++++ Data in this exercise

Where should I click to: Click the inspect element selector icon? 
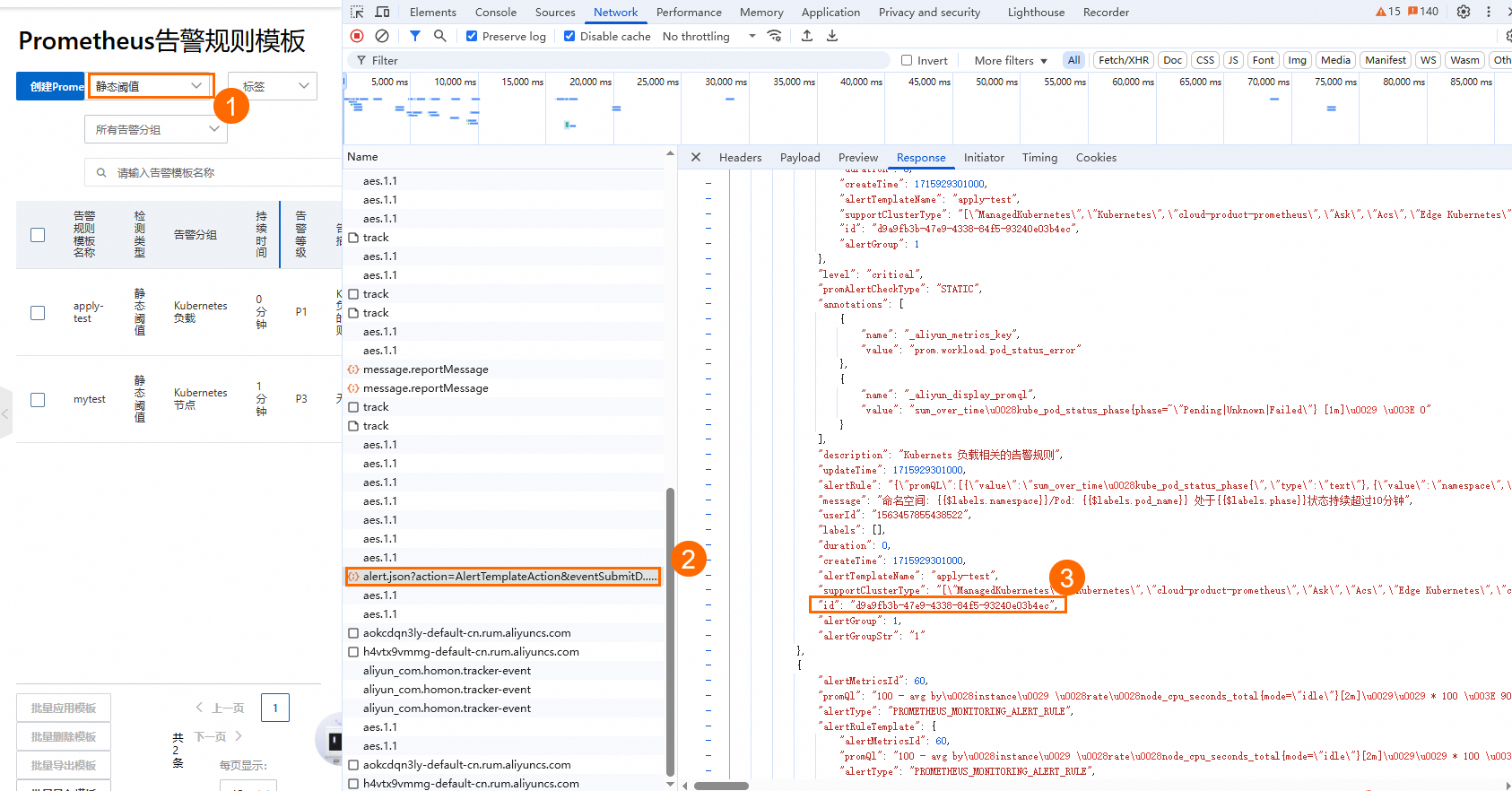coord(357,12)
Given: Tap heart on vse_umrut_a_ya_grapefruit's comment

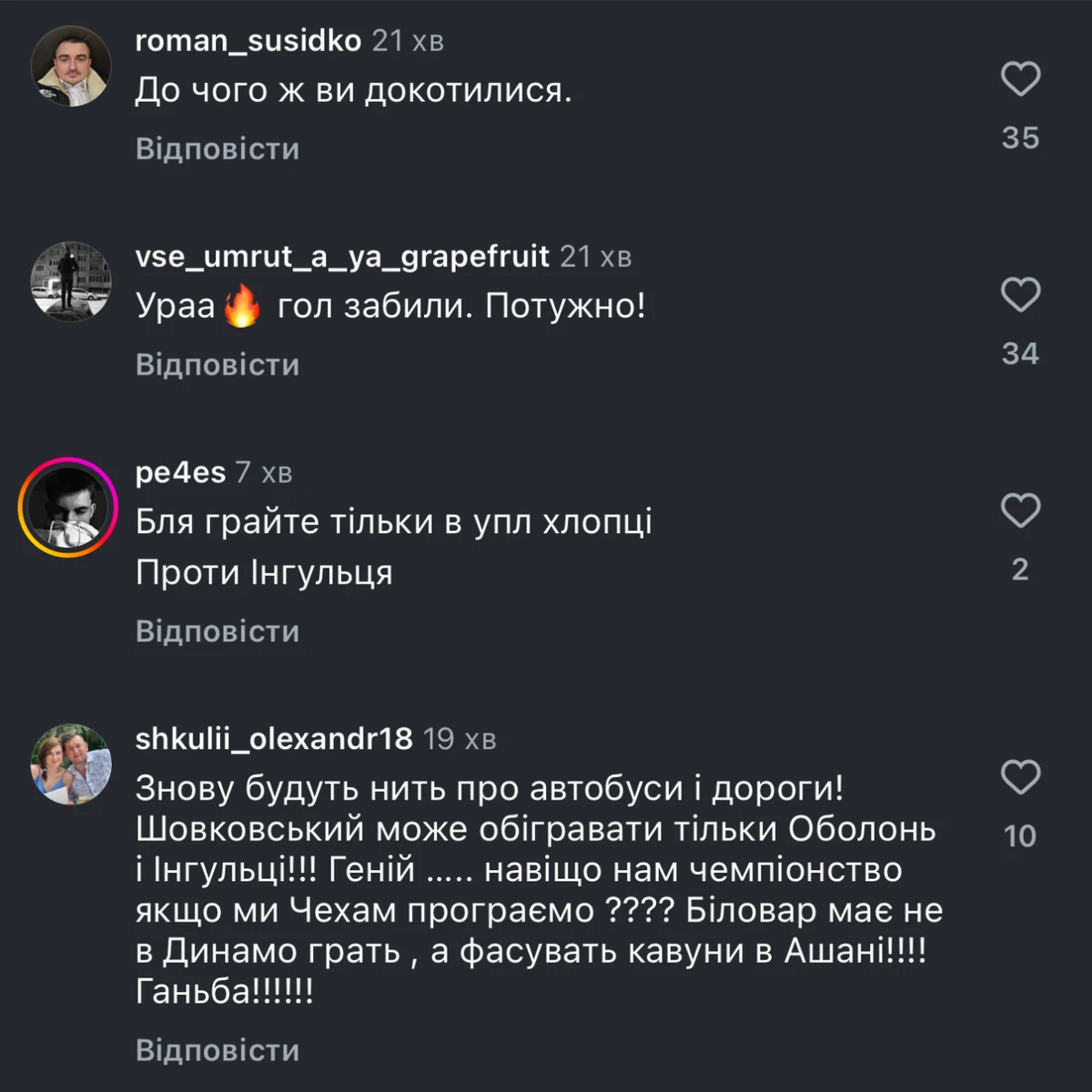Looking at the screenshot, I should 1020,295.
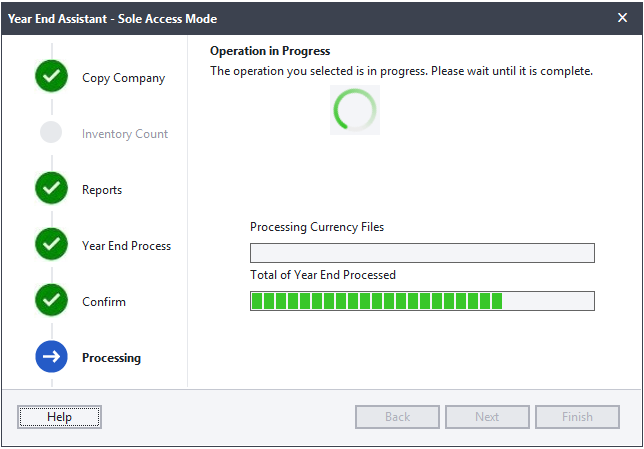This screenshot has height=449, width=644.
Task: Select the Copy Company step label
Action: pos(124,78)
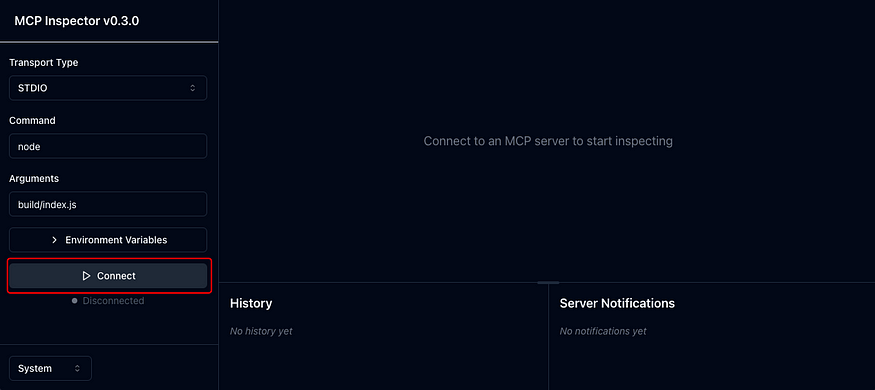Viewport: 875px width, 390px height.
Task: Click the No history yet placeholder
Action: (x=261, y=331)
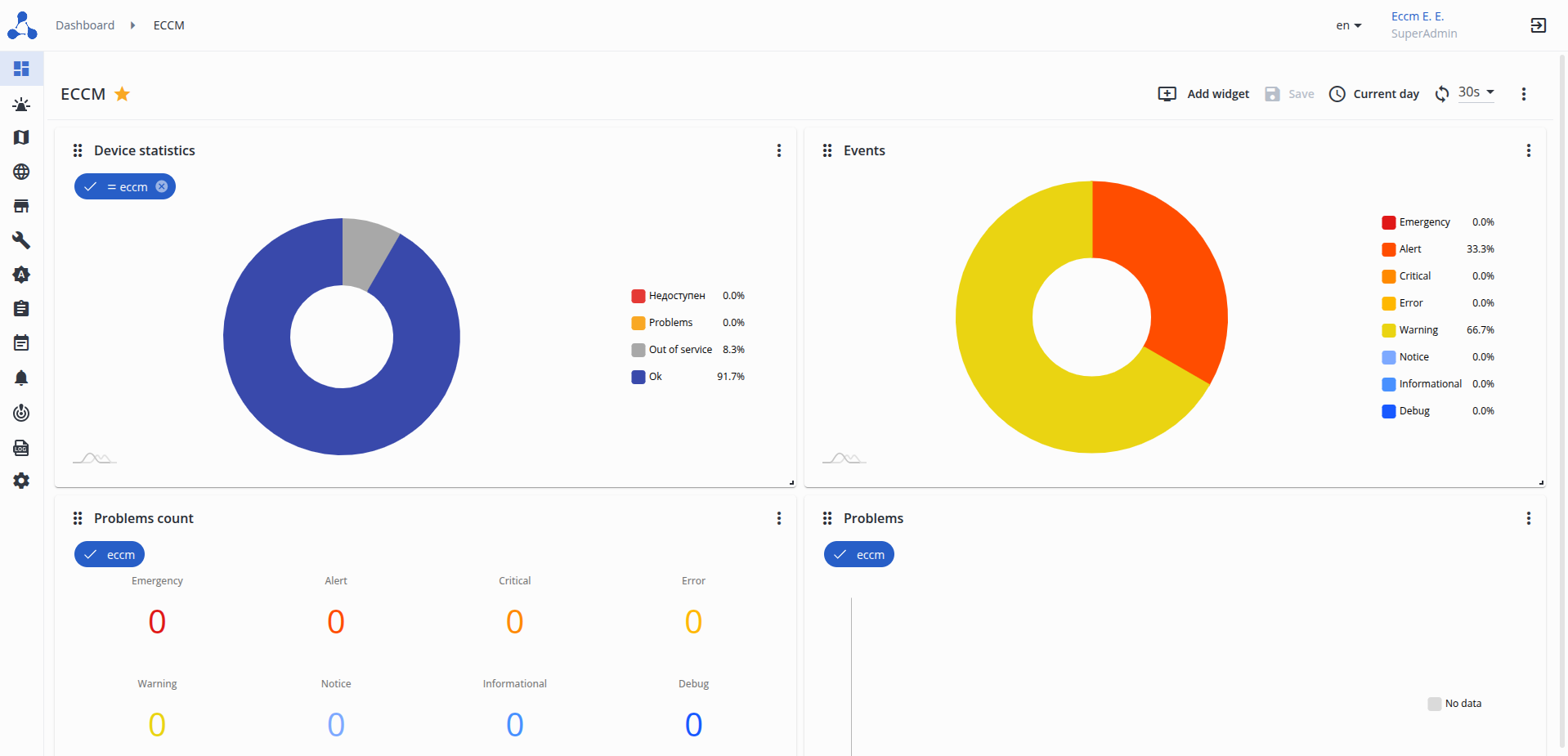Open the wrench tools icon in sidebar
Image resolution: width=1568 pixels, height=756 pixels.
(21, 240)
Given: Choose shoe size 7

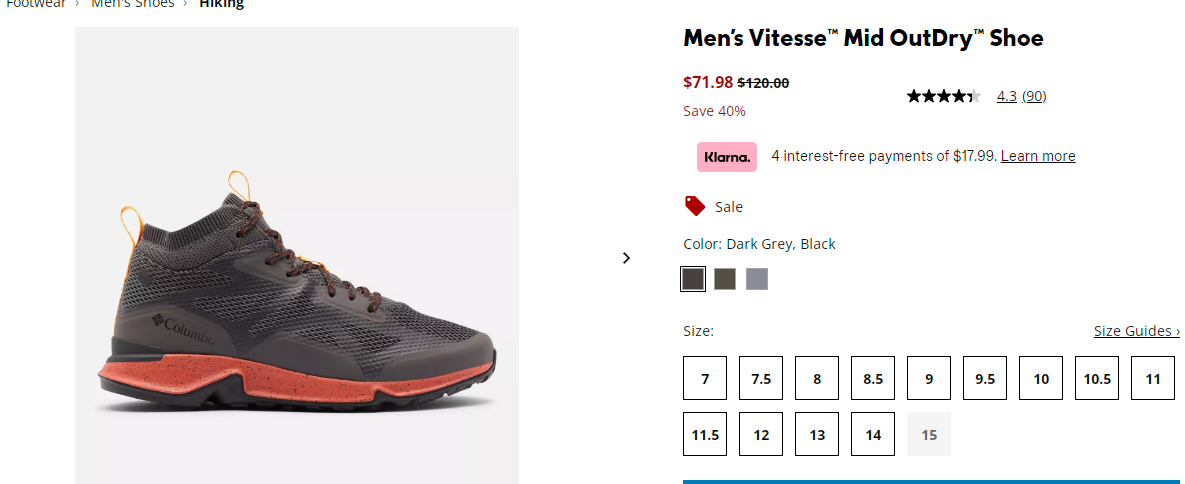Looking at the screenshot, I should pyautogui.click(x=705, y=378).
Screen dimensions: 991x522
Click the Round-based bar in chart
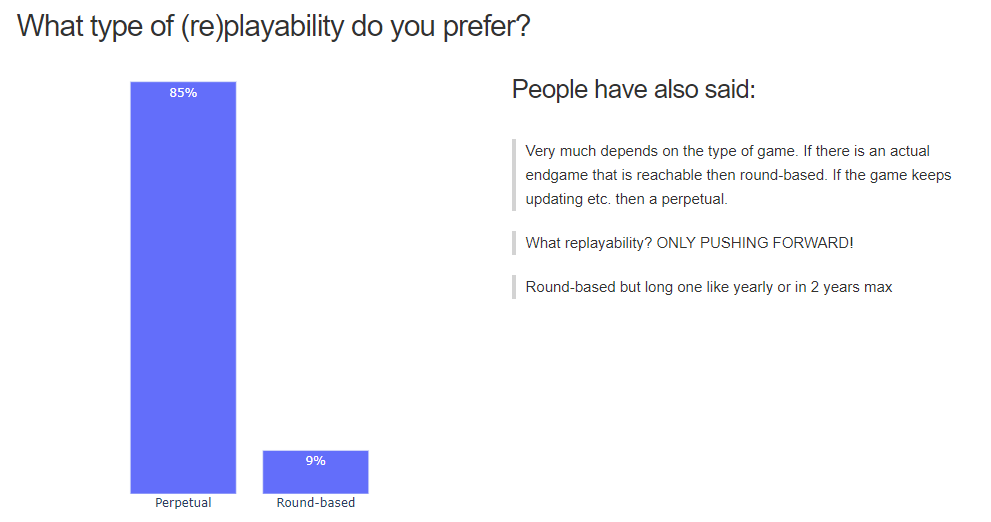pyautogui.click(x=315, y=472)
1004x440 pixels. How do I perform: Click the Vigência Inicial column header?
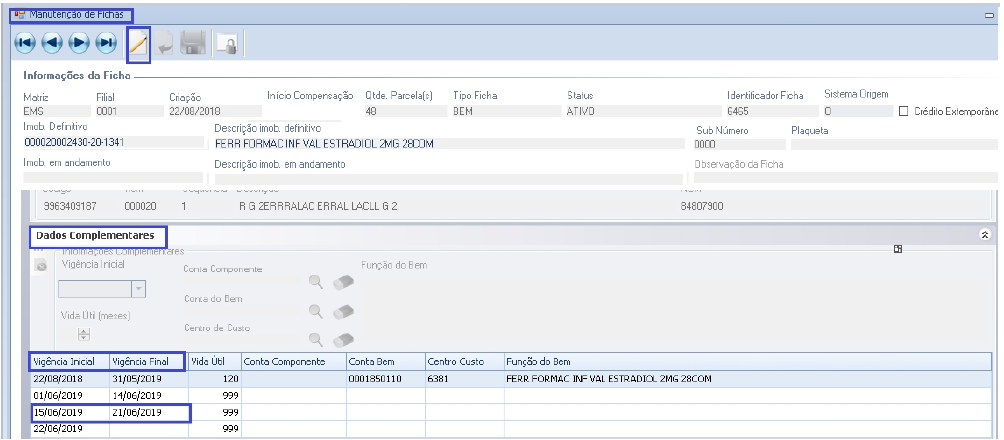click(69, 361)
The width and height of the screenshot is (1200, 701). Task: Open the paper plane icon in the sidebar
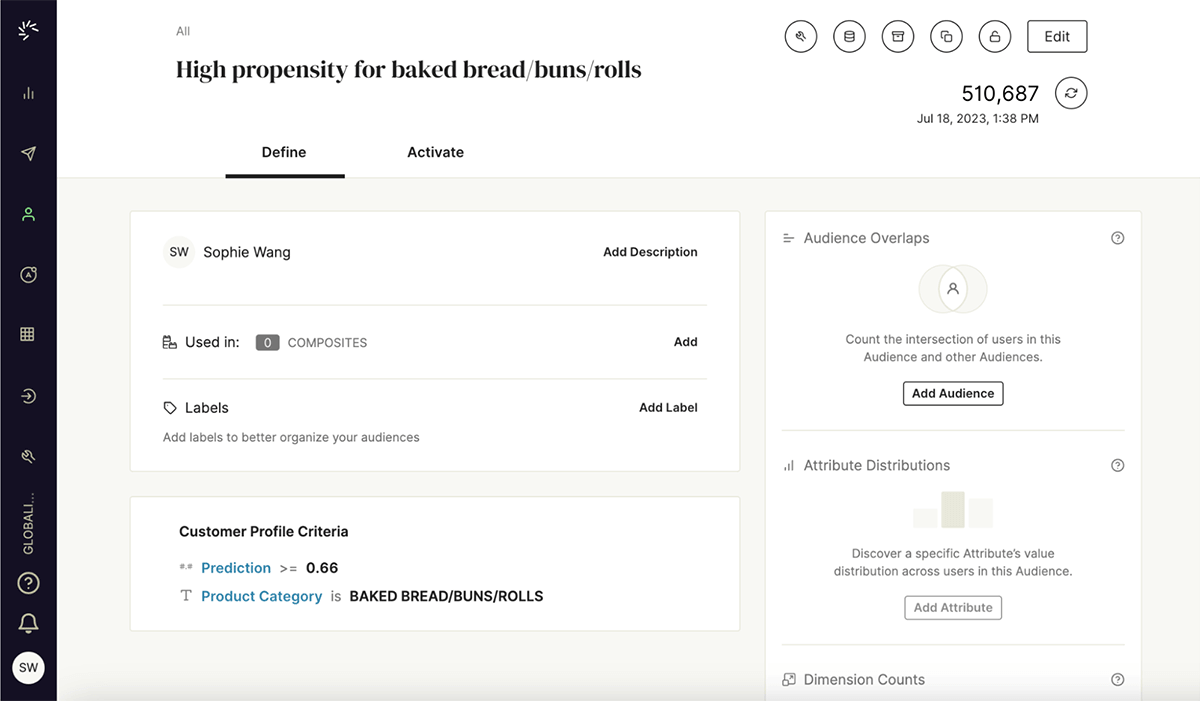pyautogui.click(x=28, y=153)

++++++++

### Work instructions
Excluding every picture, write out each record word for word.

### Answer for the task
Where should I click to: Click the inspect element selector icon? 
coord(357,12)
Given: Tap heart on vse_umrut_a_ya_grapefruit's comment

Looking at the screenshot, I should 1020,295.
This screenshot has height=449, width=644.
Task: Select the Copy Company step label
Action: pos(124,78)
Viewport: 875px width, 390px height.
Task: Click the No history yet placeholder
Action: (x=261, y=331)
Open the wrench tools icon in sidebar
Image resolution: width=1568 pixels, height=756 pixels.
(21, 240)
Given: Choose shoe size 7

Looking at the screenshot, I should pyautogui.click(x=705, y=378).
Screen dimensions: 991x522
Click the Round-based bar in chart
pyautogui.click(x=315, y=472)
1004x440 pixels. How do I perform: Click the Vigência Inicial column header?
click(69, 361)
The width and height of the screenshot is (1200, 701). Task: Open the paper plane icon in the sidebar
pyautogui.click(x=28, y=153)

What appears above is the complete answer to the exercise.